_Source document_
=-=-=-=-=

Energy and raw-material producers are forecast to post earnings growth in excess of 40 percent, leading the increase among 10 industries. Industrial and technology company earnings are projected to have the next-highest growth at 13 percent each, estimates compiled by Bloomberg show.
The absence of stronger job growth has spurred concern consumer spending, which accounts for 70 percent of the economy, may slow and threaten the outlook for profits. The second- quarter slowdown in hiring underscores a recovery that Federal Reserve Chairman Ben S. Bernanke said is “frustratingly slow.”
‘Complete Whiff’
“The report is exceedingly disappointing,” said Mark Luschini, chief investment strategist at Philadelphia-based Janney Montgomery Scott LLC, which manages $54 billion. “It fell short of just about everyone’s expectations and it certainly has to disappoint equity investors. It wasn’t just a miss, it was a complete whiff.”
The data revived speculation that the Federal Reserve will plan more stimulus efforts to bolster growth after its second round of so-called quantitative easing, known as QE2 among investors, ended in June.
“This raises the prospect of QE3 in the U.S. by November and perhaps even earlier than that in the U.K.,” said David Blanchflower, an economics professor at Dartmouth College, in a Bloomberg TV interview. “That’s what we’re going to see. How else are you going to stimulate?”
Treasuries extended a weekly rally driven earlier by concern that Europe’s government debt crisis will worsen. Ten- year Treasury yields sank 13 basis points to 3.01 percent, while 30-year yields lost nine basis points to 4.28 percent.

=-=-=-=-=

_Entries provided_

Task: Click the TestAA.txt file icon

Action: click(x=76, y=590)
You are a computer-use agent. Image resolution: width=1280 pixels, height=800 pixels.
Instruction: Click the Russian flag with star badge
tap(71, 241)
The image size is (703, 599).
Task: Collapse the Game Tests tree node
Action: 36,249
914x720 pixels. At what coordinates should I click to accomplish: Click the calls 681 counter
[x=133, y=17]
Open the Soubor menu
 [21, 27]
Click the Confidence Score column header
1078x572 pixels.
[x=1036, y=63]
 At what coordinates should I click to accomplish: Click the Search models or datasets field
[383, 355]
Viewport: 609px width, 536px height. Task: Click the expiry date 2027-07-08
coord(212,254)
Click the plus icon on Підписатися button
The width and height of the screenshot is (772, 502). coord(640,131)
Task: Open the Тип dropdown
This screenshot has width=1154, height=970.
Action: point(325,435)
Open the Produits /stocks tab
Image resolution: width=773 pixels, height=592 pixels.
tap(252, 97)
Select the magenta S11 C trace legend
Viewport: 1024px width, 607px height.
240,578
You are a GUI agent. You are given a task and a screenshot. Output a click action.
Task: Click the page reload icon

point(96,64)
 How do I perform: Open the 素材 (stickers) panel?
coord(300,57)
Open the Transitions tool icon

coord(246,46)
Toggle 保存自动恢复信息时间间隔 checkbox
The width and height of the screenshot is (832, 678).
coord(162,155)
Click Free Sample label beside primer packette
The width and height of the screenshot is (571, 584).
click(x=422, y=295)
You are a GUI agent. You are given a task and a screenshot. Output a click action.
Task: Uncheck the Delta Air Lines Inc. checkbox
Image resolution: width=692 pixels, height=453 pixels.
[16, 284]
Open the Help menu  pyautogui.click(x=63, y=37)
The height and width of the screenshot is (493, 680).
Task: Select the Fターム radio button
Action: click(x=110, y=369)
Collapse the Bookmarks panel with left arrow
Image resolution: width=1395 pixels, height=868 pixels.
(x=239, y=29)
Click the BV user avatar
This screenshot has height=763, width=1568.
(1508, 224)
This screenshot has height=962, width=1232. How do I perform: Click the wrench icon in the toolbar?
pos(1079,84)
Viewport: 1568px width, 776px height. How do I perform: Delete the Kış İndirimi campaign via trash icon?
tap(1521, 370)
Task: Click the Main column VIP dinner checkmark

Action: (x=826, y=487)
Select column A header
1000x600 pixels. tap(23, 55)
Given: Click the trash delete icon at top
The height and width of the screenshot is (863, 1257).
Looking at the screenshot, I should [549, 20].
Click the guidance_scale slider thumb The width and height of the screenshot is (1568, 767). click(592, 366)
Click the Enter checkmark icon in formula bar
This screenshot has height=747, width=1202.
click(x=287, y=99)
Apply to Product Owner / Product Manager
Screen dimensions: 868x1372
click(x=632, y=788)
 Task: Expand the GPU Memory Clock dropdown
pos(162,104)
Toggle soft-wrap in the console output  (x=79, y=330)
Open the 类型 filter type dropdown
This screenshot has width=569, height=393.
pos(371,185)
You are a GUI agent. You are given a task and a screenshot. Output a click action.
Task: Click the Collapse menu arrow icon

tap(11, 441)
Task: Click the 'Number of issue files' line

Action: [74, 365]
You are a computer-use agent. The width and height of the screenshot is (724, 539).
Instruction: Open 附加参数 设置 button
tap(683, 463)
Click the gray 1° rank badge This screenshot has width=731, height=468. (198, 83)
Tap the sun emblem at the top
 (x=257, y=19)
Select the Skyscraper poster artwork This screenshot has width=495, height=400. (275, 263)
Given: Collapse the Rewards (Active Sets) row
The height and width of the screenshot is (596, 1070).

=-=-=-=-=

Extend the news article on the disappointing jobs report and its effect on markets, picking up after its final sentence. The listing plays no part in what is asked here.

The Dollar Index, a gauge of the currency against six major peers, rose 0.3 percent to 75.181. The yen strengthened against 15 of 16 major peers and the Swiss franc appreciated versus all 16 amid increased demand for currencies considered to be a refuge in a weakening economy.
Commodities Retreat
Oil, cocoa and zinc lost more than 2.3 percent to lead declines in the S&P GSCI Index. Gold futures for August delivery rose 0.8 percent to $1,543.50 an ounce on the Comex in New York. This week, the price has gained 4.1 percent.
Bank stocks led declines in Europe, with Italy’s UniCredit SpA, Intesa Sanpaolo SpA and Banco Popolare SC dropping more than 4.5 percent. The Stoxx 600 Banks Index slipped 2.3 percent for the biggest decline among 19 industries, extending losses after the U.S. jobs data.
European Central Bank President Jean-Claude Trichet said yesterday governments may put financial stability at risk if they ignore his advice to avert even a partial default of Greece.
EU Stress Tests
Banks that fail this year’s round of European Union stress tests may need to present plans for making up their capital shortfall by the end of September, according to an internal EU document.
Responding to the market turbulence, Bank of Italy Governor Mario Draghi said he’s certain the country’s lenders will pass European stress tests by a “significant” margin. The austerity measures approved by the government led by Prime Minister Silvio Berlusconi make balancing the country’s budget in 2014 a “realistic” goal, he said in a statement.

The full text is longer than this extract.